The projects will be run by the charity’s ‘Fixers’ – young people who have been previously socially disconnected and vulnerable, who are now courageously stepping forward to share their experiences to help themselves and others like them, to support positive change in young people’s lives and in their communities.
Male body dysmorphia is an increasing problem for young men who are feeling under pressure of self-scrutiny and developing an unhealthy obsession of body image. It is still not widely spoken about and this project will address the issue and encourage other young people experiencing body dysmorphia to speak out and seek help.
The second covers the sharing of indecent messages and photographs at school, or ‘sexting’, which is high on the agenda for the Hampshire Police Crime Commission. The aim of the project is to highlight how young people are unfairly criminalised by sexting and to warn them of the dangers.
The third project aims to support burns survivors, by encouraging them to be mindful of their mental health and wellbeing, while encouraging them to not let their scars define who they are and to move on with life.
Lucy Tatchell, Head of News and Media for Fixers adds: “With the expertise of our trained Young People’s coordinators, Fixers finds and engages hard-to-reach young people and gives them a platform to get their voices heard. As part of the process of their projects they create a resource to help communicate their message such as a film, booklet, poster, wristband or coffee cup sleeve for example.
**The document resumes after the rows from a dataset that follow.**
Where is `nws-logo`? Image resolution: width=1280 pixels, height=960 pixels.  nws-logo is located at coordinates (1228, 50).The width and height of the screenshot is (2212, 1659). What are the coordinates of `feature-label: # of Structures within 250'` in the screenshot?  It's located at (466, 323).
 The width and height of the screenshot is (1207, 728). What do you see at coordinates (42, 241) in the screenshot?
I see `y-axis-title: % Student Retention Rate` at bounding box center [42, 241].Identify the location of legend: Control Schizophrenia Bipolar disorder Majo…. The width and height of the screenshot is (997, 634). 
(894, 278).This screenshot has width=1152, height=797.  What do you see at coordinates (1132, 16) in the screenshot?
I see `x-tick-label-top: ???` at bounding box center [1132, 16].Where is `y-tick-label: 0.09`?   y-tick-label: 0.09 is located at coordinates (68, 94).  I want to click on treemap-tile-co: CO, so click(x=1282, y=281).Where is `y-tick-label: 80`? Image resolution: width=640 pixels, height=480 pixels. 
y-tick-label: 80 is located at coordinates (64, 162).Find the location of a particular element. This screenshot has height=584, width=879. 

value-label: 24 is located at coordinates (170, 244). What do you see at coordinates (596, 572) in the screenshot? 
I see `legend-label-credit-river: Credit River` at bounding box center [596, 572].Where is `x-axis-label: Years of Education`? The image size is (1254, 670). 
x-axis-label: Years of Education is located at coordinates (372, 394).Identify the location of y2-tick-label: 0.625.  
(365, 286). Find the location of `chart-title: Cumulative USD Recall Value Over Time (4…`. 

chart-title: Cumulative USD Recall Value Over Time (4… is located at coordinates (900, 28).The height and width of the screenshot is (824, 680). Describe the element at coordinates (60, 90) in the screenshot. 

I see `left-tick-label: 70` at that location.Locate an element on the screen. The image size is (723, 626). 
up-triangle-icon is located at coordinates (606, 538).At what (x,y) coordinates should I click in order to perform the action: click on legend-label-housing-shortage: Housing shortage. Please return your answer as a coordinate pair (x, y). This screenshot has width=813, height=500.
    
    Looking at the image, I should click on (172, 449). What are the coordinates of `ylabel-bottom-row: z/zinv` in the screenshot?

“The generous donation from the BMF has enabled our latest ‘Fixers’ to run their projects in their local community. The project will enable them to engage with professionals such as the police and community leaders, to work around the issue they have addressed. In turn, this can lead to them working in collaboration with a view to changing local policy and practice.”
Tim Jobling, BMF Trustee, said: “There are so many issues and social problems that affect young people, some of which are not talked about or highlighted enough. It’s great that Fixers give young people a voice and a platform to talk about their experiences to help themselves and others move forward.
“We’re pleased to be able to support three local, young people’s projects by providing the funds to help their individual vision come to life, and we’re looking forward to seeing the finished projects.”
Lucy added: “The experience of working on a personal Fixer project has a transformative effect on people, who move from a position of isolation and disconnection to one of increased confidence and independence. In providing young people with a platform to voice and spread their message as well as forge important links with others in their communities, they are able to transcend their own negative experiences and use them to benefit others.”